▶ [Given task] Copy out the records between the line containing "Given: Click the Apple logo in trial event" and the line containing "coord(413,10)", inclusive, exactly as they appear.

===== Data listing

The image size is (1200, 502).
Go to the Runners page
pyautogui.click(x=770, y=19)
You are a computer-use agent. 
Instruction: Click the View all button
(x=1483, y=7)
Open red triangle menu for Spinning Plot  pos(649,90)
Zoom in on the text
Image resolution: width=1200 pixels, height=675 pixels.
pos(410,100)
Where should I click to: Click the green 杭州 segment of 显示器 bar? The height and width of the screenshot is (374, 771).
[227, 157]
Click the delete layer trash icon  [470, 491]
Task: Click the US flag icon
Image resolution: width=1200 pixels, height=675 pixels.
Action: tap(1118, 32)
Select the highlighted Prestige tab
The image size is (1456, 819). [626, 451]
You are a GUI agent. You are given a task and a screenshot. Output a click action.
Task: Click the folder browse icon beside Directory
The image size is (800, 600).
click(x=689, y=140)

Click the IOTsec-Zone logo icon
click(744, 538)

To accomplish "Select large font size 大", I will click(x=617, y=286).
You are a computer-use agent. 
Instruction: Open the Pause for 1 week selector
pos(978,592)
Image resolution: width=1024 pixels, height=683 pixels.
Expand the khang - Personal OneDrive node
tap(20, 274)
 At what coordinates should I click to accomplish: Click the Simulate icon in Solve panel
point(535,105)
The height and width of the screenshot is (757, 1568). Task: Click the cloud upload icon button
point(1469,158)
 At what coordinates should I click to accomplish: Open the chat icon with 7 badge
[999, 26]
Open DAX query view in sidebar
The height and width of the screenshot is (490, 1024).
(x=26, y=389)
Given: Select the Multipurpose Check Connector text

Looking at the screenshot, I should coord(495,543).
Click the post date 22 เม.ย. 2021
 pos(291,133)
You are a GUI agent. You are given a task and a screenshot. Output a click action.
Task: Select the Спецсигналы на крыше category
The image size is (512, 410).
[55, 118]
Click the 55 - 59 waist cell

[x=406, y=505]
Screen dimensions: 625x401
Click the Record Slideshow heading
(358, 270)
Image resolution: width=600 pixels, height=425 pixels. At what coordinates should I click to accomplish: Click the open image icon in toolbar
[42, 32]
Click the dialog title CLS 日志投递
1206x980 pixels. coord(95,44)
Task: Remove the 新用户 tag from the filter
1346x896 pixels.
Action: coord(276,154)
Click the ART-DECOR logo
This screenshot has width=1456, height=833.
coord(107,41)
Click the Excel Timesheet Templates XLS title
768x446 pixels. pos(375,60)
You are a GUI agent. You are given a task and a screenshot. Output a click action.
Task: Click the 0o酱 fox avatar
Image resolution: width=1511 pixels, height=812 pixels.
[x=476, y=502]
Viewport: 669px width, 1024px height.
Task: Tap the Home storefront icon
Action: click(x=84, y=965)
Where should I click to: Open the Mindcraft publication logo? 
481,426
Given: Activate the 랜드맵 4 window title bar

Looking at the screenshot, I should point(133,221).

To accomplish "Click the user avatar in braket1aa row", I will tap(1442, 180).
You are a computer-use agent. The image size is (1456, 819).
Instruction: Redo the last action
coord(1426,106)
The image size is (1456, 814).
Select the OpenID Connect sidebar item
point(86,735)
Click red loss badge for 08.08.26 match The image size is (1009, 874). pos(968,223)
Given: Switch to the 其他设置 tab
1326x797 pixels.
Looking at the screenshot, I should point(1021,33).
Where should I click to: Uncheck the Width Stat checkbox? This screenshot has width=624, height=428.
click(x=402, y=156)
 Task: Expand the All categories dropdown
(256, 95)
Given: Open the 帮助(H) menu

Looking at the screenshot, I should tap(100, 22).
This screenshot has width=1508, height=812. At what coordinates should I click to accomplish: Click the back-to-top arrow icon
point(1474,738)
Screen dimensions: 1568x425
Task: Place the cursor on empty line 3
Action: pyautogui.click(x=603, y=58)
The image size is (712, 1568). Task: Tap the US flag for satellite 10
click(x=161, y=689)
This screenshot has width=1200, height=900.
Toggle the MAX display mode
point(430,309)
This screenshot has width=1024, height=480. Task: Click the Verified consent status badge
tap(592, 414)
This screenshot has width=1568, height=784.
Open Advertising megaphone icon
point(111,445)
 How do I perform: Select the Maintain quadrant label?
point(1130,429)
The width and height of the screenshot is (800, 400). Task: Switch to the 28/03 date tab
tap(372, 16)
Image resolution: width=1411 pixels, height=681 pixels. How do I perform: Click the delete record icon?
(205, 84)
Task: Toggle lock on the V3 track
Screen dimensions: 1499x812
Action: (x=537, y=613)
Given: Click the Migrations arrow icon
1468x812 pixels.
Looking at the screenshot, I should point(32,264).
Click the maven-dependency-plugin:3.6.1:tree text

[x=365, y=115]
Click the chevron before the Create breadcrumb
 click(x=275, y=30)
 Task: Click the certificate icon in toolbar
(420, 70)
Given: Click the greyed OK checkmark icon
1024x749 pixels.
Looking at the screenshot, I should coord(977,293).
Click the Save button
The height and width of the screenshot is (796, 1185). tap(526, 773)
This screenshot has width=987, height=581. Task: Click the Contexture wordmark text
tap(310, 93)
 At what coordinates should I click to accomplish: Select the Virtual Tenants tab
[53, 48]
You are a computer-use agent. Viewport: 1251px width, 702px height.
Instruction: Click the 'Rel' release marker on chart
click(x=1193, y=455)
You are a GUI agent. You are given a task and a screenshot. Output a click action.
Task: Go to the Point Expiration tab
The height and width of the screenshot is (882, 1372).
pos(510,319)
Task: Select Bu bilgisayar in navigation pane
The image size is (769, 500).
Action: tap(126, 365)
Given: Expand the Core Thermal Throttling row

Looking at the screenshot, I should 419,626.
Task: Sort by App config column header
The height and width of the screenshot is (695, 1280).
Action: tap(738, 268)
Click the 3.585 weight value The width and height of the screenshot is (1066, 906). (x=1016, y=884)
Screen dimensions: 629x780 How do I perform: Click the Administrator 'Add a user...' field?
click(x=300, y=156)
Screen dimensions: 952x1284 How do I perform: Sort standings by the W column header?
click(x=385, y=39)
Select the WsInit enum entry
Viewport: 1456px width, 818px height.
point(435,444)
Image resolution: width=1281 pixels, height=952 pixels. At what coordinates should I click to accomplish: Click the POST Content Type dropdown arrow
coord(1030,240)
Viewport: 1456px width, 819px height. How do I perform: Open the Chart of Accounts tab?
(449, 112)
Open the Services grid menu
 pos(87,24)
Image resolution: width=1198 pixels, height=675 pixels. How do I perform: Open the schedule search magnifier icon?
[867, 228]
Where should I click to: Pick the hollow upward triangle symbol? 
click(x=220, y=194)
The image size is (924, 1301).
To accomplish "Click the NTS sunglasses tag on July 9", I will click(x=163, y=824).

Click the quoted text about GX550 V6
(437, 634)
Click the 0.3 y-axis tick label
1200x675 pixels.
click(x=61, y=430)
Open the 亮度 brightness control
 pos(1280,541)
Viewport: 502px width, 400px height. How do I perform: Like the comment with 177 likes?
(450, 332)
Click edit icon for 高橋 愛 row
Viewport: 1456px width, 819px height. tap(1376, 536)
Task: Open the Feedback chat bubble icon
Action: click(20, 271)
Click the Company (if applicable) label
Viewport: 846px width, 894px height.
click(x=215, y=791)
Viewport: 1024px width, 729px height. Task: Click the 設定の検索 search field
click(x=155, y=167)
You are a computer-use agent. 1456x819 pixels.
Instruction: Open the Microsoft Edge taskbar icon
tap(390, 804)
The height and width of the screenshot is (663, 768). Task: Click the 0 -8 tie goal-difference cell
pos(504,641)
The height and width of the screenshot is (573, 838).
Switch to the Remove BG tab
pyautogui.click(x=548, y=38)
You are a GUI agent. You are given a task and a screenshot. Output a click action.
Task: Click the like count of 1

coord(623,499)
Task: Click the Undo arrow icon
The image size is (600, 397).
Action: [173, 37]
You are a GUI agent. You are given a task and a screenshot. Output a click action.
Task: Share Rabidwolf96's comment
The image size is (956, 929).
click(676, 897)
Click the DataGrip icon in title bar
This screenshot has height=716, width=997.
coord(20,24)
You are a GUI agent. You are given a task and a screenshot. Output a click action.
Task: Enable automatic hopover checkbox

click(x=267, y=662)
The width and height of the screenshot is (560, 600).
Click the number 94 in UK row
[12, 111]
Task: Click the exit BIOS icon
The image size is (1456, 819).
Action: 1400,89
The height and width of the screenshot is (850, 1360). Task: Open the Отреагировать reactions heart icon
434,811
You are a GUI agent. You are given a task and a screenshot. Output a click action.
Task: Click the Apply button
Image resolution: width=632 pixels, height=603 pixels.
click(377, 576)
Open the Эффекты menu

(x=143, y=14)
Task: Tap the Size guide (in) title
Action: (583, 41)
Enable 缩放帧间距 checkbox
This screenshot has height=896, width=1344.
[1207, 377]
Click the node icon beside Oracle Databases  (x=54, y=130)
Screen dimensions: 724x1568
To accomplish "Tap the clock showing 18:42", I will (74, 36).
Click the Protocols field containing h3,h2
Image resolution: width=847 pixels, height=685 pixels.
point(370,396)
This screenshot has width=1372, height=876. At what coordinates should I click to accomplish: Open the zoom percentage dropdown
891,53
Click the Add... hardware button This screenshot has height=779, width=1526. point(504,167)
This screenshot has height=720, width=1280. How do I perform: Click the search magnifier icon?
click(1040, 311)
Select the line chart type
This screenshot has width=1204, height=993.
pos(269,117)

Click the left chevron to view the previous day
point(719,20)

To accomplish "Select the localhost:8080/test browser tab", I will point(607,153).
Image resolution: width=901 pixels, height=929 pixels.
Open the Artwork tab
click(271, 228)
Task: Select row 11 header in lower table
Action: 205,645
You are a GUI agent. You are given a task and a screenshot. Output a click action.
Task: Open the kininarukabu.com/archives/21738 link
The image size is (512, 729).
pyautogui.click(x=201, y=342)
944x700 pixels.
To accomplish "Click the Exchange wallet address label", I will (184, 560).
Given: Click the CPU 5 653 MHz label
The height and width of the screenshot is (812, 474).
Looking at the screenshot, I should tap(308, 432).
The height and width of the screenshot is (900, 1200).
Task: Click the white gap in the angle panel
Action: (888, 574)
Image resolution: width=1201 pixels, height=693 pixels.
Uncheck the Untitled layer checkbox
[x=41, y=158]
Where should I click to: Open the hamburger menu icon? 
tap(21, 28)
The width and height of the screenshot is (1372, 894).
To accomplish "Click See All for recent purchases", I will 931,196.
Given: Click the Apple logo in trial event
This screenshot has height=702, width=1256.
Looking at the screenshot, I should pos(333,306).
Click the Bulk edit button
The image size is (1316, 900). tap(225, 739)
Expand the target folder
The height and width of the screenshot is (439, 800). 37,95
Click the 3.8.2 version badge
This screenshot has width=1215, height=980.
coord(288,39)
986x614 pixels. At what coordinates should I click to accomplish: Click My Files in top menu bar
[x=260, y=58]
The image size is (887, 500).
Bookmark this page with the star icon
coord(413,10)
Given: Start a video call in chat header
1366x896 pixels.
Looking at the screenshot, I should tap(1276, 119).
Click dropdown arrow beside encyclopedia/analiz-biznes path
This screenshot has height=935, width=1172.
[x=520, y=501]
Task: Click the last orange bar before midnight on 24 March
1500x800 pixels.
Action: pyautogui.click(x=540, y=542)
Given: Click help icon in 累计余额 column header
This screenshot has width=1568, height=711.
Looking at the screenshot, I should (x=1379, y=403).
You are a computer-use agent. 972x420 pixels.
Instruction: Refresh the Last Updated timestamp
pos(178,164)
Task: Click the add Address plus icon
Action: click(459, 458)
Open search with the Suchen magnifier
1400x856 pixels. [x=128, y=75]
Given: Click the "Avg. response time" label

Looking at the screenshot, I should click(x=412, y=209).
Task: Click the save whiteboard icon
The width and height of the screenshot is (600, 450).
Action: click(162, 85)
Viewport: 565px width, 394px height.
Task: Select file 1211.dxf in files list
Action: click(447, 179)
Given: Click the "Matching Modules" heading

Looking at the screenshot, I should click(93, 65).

==========

▶ [Finished answer]
Given: Click the Apple logo in trial event
This screenshot has height=702, width=1256.
Looking at the screenshot, I should pos(333,306).
Click the Bulk edit button
The image size is (1316, 900). tap(225, 739)
Expand the target folder
The height and width of the screenshot is (439, 800). 37,95
Click the 3.8.2 version badge
This screenshot has width=1215, height=980.
coord(288,39)
986x614 pixels. At what coordinates should I click to accomplish: Click My Files in top menu bar
[x=260, y=58]
The image size is (887, 500).
Bookmark this page with the star icon
coord(413,10)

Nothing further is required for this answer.